= Data for this task =
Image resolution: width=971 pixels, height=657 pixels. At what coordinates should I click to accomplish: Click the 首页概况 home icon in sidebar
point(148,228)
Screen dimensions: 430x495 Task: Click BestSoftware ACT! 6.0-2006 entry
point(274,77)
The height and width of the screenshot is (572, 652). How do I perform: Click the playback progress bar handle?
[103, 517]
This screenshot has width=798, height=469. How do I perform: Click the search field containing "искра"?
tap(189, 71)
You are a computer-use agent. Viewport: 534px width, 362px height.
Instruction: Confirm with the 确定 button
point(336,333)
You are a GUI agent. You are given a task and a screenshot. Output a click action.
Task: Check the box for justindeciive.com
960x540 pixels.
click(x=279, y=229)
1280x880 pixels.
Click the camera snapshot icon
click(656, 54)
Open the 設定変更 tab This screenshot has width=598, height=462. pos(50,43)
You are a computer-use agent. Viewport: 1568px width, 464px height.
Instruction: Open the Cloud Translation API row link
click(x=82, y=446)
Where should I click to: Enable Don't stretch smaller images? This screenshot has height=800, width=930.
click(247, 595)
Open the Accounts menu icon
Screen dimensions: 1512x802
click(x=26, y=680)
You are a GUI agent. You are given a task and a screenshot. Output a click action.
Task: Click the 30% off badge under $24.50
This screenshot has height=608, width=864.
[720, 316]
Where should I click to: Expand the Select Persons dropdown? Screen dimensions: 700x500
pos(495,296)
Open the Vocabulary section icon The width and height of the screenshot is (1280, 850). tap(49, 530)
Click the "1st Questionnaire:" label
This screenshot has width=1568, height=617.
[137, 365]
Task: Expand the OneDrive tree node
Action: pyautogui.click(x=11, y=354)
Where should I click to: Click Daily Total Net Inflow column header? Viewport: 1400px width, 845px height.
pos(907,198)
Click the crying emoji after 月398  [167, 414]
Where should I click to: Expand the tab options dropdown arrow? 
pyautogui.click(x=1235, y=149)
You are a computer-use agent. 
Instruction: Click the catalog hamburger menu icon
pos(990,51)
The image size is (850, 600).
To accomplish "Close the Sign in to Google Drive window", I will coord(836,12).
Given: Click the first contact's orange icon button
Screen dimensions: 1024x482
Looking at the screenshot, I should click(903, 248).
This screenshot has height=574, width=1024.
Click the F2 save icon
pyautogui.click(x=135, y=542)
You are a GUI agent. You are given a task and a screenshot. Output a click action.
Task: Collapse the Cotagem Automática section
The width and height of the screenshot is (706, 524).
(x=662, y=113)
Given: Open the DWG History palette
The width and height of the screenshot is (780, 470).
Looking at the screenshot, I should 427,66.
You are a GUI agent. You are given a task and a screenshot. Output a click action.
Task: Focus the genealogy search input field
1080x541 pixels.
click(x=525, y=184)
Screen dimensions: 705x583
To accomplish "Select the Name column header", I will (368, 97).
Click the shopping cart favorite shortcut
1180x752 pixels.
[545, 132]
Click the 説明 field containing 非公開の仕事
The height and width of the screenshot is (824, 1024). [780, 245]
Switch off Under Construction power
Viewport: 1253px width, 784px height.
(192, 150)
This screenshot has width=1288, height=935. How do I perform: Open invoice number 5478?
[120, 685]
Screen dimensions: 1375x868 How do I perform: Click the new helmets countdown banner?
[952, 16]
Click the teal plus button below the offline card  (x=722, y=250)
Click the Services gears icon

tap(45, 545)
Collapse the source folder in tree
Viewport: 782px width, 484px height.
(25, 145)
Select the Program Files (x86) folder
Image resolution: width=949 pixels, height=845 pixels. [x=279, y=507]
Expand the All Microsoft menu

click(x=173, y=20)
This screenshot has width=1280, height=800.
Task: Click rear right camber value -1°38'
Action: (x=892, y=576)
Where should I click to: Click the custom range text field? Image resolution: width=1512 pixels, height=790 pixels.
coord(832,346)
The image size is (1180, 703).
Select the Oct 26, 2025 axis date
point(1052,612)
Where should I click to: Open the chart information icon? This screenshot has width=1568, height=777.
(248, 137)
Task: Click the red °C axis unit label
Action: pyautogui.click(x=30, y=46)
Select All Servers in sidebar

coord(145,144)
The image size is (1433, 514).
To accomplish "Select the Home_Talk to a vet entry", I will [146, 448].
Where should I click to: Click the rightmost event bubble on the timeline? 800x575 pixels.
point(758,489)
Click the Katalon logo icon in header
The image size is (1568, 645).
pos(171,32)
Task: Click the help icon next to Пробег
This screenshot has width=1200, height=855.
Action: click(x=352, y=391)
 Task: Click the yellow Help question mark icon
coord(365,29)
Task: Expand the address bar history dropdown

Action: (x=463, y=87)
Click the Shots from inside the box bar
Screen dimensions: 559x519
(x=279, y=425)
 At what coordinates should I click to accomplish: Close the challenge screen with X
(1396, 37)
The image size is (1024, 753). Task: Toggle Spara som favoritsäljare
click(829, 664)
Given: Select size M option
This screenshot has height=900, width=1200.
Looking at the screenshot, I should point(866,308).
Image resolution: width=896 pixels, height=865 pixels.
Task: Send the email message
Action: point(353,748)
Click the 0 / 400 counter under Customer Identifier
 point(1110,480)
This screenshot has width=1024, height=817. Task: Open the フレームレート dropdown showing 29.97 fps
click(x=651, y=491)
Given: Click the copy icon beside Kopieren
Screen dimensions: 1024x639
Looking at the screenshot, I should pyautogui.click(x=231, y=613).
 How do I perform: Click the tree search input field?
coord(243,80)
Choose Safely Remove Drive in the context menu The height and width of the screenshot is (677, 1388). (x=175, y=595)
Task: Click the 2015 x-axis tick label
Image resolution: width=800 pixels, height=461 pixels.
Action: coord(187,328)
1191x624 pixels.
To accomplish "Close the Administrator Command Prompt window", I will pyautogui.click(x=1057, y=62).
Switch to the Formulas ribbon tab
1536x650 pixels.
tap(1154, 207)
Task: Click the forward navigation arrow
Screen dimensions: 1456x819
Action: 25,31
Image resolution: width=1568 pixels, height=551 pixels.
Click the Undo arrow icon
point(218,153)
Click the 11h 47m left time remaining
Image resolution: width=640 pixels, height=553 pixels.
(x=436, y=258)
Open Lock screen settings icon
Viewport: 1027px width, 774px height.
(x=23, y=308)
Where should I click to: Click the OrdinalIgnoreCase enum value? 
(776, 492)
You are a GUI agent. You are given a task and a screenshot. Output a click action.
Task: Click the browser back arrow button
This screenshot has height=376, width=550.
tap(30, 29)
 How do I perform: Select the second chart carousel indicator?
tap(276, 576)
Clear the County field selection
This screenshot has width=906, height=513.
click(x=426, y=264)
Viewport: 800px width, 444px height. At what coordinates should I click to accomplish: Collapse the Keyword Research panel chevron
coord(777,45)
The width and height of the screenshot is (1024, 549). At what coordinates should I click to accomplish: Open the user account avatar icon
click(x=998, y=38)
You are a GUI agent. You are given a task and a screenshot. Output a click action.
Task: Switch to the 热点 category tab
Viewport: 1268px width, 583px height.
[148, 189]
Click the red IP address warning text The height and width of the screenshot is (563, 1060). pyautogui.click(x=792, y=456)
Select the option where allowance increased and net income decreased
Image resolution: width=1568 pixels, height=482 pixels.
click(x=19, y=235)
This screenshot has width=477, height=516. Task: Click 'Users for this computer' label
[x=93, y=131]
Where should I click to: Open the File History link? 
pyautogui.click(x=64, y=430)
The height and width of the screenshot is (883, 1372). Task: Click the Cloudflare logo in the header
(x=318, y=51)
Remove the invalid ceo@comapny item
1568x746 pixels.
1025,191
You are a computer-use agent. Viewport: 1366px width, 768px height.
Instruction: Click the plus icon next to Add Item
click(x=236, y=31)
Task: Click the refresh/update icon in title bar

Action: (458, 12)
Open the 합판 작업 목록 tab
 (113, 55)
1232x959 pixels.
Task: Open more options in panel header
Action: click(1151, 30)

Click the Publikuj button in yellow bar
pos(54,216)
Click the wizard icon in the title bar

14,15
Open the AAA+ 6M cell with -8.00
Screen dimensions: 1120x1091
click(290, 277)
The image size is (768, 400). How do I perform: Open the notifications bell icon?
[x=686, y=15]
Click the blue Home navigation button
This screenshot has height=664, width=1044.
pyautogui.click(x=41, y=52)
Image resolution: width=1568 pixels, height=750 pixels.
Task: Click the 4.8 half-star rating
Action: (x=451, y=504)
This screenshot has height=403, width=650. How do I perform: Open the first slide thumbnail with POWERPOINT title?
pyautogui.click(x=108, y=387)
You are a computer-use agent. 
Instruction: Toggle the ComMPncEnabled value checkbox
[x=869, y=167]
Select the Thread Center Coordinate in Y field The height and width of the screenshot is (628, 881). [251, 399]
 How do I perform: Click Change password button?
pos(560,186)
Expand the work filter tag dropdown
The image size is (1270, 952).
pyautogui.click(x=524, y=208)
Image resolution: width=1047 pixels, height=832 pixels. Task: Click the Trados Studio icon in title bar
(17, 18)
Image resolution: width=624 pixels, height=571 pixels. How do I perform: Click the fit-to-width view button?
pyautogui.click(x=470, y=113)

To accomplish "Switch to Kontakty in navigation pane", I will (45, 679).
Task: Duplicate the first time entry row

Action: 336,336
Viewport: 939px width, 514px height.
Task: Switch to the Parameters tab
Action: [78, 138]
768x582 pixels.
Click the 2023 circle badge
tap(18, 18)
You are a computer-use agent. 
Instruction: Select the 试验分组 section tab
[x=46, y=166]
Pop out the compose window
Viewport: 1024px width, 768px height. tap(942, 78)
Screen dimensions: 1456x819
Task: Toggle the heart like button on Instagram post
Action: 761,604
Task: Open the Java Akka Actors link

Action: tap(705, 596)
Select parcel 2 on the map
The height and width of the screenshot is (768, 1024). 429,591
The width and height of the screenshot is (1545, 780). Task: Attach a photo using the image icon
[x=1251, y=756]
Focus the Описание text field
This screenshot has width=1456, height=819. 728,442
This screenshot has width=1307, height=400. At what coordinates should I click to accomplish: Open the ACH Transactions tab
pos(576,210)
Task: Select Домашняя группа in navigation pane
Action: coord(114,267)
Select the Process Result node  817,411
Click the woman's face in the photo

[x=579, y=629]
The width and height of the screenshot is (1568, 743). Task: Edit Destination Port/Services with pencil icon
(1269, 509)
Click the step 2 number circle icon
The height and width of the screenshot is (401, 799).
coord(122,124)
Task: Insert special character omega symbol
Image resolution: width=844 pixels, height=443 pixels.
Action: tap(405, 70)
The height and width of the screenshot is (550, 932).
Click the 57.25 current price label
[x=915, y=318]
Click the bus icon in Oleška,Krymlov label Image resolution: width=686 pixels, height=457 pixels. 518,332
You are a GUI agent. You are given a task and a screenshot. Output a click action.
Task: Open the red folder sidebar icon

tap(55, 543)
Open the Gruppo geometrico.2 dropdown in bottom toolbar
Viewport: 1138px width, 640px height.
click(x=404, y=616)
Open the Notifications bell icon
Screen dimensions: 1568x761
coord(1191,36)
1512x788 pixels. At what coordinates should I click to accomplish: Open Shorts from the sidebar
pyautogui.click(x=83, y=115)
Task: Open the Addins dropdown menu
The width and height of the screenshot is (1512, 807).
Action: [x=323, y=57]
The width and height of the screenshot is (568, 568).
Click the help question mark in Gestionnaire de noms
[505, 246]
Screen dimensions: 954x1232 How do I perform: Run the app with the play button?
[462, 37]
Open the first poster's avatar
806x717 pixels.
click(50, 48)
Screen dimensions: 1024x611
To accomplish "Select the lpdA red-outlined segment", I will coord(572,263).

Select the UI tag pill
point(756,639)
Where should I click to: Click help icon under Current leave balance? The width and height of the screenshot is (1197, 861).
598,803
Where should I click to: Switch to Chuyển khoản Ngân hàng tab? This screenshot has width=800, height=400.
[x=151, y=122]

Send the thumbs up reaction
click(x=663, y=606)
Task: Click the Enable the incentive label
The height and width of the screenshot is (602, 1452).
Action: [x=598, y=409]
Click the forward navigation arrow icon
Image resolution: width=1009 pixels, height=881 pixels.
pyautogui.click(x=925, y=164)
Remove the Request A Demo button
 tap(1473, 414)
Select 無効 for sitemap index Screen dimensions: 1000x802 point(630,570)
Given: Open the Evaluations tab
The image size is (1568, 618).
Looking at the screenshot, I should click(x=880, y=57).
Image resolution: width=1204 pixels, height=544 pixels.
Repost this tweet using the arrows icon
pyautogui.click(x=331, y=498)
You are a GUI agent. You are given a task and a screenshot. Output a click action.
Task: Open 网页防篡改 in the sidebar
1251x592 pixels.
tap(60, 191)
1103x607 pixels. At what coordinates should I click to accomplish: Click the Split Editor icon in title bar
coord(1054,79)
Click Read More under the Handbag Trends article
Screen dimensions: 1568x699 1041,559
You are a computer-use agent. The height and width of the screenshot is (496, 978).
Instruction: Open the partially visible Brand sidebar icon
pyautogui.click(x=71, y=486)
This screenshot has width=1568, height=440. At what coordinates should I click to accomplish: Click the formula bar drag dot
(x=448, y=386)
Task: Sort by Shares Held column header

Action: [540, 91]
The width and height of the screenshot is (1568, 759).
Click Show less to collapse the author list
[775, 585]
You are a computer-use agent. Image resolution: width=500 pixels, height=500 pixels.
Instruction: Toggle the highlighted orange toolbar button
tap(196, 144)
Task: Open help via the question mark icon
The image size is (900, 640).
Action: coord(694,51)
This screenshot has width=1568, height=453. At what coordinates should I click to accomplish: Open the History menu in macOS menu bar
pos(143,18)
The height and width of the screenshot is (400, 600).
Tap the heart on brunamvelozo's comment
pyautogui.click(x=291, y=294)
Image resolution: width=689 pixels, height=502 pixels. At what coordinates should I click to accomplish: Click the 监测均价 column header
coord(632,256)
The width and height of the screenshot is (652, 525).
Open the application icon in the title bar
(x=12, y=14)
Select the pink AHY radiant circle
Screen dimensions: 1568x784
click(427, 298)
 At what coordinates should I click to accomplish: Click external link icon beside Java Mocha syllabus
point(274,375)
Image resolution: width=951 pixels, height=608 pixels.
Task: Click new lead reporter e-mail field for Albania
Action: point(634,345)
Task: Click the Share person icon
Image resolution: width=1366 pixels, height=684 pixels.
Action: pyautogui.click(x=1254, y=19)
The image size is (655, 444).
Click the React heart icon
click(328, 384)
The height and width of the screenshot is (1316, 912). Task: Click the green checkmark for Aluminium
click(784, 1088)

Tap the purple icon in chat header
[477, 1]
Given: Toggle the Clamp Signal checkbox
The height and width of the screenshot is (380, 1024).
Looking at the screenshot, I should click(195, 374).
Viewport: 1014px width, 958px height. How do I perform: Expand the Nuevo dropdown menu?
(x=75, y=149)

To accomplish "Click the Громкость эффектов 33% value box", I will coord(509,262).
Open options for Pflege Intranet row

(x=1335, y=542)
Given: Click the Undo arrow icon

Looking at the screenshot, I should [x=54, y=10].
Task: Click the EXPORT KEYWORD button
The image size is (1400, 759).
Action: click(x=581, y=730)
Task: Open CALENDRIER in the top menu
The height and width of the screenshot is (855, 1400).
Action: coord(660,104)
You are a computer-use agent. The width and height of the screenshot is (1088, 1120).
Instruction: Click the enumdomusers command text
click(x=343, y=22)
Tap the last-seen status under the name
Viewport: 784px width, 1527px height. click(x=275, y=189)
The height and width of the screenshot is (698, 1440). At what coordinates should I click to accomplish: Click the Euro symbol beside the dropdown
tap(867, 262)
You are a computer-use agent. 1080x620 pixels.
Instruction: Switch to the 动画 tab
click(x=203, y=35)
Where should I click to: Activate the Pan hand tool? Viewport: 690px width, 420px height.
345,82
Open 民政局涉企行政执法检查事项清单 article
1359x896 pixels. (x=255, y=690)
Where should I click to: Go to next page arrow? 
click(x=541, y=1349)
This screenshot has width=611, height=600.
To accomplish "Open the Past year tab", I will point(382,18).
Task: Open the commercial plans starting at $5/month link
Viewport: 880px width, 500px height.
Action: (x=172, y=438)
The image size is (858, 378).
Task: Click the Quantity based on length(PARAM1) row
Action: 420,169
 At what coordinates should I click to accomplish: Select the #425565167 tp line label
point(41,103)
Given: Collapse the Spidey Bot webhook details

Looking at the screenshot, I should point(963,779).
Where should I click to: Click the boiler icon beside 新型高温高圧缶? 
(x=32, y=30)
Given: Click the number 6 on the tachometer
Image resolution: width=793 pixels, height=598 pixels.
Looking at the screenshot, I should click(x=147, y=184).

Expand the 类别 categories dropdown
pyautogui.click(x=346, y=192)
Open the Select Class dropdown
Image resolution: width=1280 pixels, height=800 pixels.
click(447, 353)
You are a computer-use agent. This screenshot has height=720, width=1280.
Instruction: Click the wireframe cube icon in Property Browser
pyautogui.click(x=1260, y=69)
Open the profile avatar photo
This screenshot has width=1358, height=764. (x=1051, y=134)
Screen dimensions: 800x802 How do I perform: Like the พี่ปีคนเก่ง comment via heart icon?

= Requirement =
Everything above from the line containing "Open the AAA+ 6M cell with -8.00" through the line containing "Select the Process" must be copied exactly. Nothing outside that range belongs in the answer.

= Written response =
Open the AAA+ 6M cell with -8.00
Screen dimensions: 1120x1091
click(290, 277)
The image size is (768, 400). How do I perform: Open the notifications bell icon?
[x=686, y=15]
Click the blue Home navigation button
This screenshot has height=664, width=1044.
pyautogui.click(x=41, y=52)
Image resolution: width=1568 pixels, height=750 pixels.
Task: Click the 4.8 half-star rating
Action: (x=451, y=504)
This screenshot has height=403, width=650. How do I perform: Open the first slide thumbnail with POWERPOINT title?
pyautogui.click(x=108, y=387)
You are a computer-use agent. 
Instruction: Toggle the ComMPncEnabled value checkbox
[x=869, y=167]
Select the Thread Center Coordinate in Y field The height and width of the screenshot is (628, 881). [251, 399]
 How do I perform: Click Change password button?
pos(560,186)
Expand the work filter tag dropdown
The image size is (1270, 952).
pyautogui.click(x=524, y=208)
Image resolution: width=1047 pixels, height=832 pixels. Task: Click the Trados Studio icon in title bar
(17, 18)
Image resolution: width=624 pixels, height=571 pixels. How do I perform: Click the fit-to-width view button?
pyautogui.click(x=470, y=113)

To accomplish "Switch to Kontakty in navigation pane", I will (45, 679).
Task: Duplicate the first time entry row

Action: 336,336
Viewport: 939px width, 514px height.
Task: Switch to the Parameters tab
Action: [78, 138]
768x582 pixels.
Click the 2023 circle badge
tap(18, 18)
You are a computer-use agent. 
Instruction: Select the 试验分组 section tab
[x=46, y=166]
Pop out the compose window
Viewport: 1024px width, 768px height. tap(942, 78)
Screen dimensions: 1456x819
Task: Toggle the heart like button on Instagram post
Action: 761,604
Task: Open the Java Akka Actors link

Action: tap(705, 596)
Select parcel 2 on the map
The height and width of the screenshot is (768, 1024). 429,591
The width and height of the screenshot is (1545, 780). Task: Attach a photo using the image icon
[x=1251, y=756]
Focus the Описание text field
This screenshot has width=1456, height=819. 728,442
This screenshot has width=1307, height=400. At what coordinates should I click to accomplish: Open the ACH Transactions tab
pos(576,210)
Task: Select Домашняя группа in navigation pane
Action: coord(114,267)
Select the Process Result node  817,411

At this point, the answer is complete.